Le bonheur. C’est bien ce que nous recherchons tous?  La société décrite dans Le Meilleur des mondes, la pièce présentée au théâtre Denise-Pelletier à Montréal d’après le roman d’Aldous Huxley, a atteint l’objectif merveilleux d’offrir le bonheur à tout le monde. Une société bien organisée. Hiérarchisée, certes, mais où chacun trouve son compte de bonheur à la place qu’il occupe. Le plaisir et la bonne humeur règnent partout. Nul ne s’encombre même de l’amour et des déceptions qu’il engendre inévitablement. Un stimulant neuronal sans danger, le Soma, pallie les minuscules contrariétés que cette société presque sans faille peut encore produire chez ses participants. Tout le monde est heureux, définitivement heureux.

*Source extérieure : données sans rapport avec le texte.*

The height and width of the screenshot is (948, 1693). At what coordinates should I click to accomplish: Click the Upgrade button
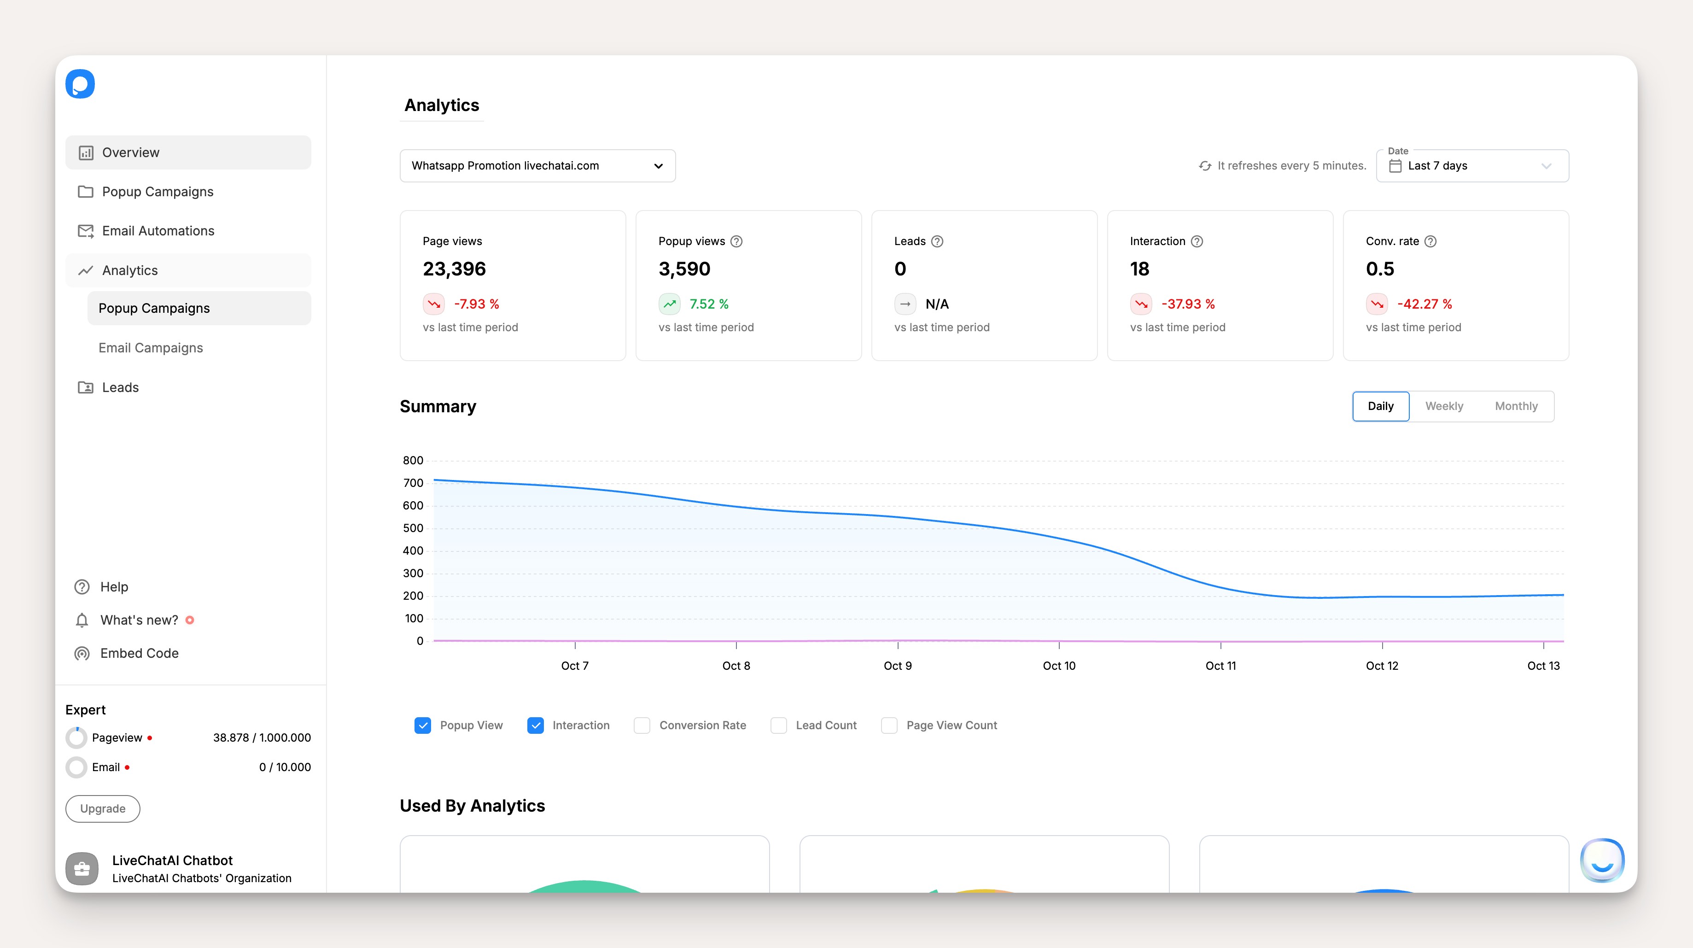(103, 809)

Le meilleur des mondes © Gunther Gamper
Le meilleur des mondes © Gunther Gamper

L’utopie satirique déployée dans cette pièce de Guillaume Corbeil d’après l’œuvre du grand écrivain britannique est presque séduisante au premier abord. C’est le meilleur des mondes, et il ressemble en bien des points à la société dans laquelle nous vivons. Le bien-être pour tous, ni souci ni contrainte, aucune responsabilité individuelle; même les enfants, qu’on ne s’encombre plus de mettre au monde soi-même, sont conçus de telle sorte qu’ils seront des êtres idéaux, parfaitement adaptés à leur monde idéal (selon les normes du ministère). Tout le monde est conditionné pour être heureux et satisfait de son sort. Les livres sont bannis, mais qui s’intéresse encore à la littérature?

Dans une belle mise en scène de Frédéric Blanchette et des décors lumineux dans tous les sens du terme, les six acteurs communiquent leur enthousiasme et leur énergie aux spectateurs de la salle. On rit beaucoup dans cette pièce. La société futuriste qui est montrée n’est en rien oppressive et déprimante. Tout le monde a le sourire. Et quand deux réfugiés d’un monde parallèle et sauvage – une mère et son fils – s’introduisent par effraction dans le meilleur des mondes, ils sont reçus avec beaucoup de curiosité et de générosité.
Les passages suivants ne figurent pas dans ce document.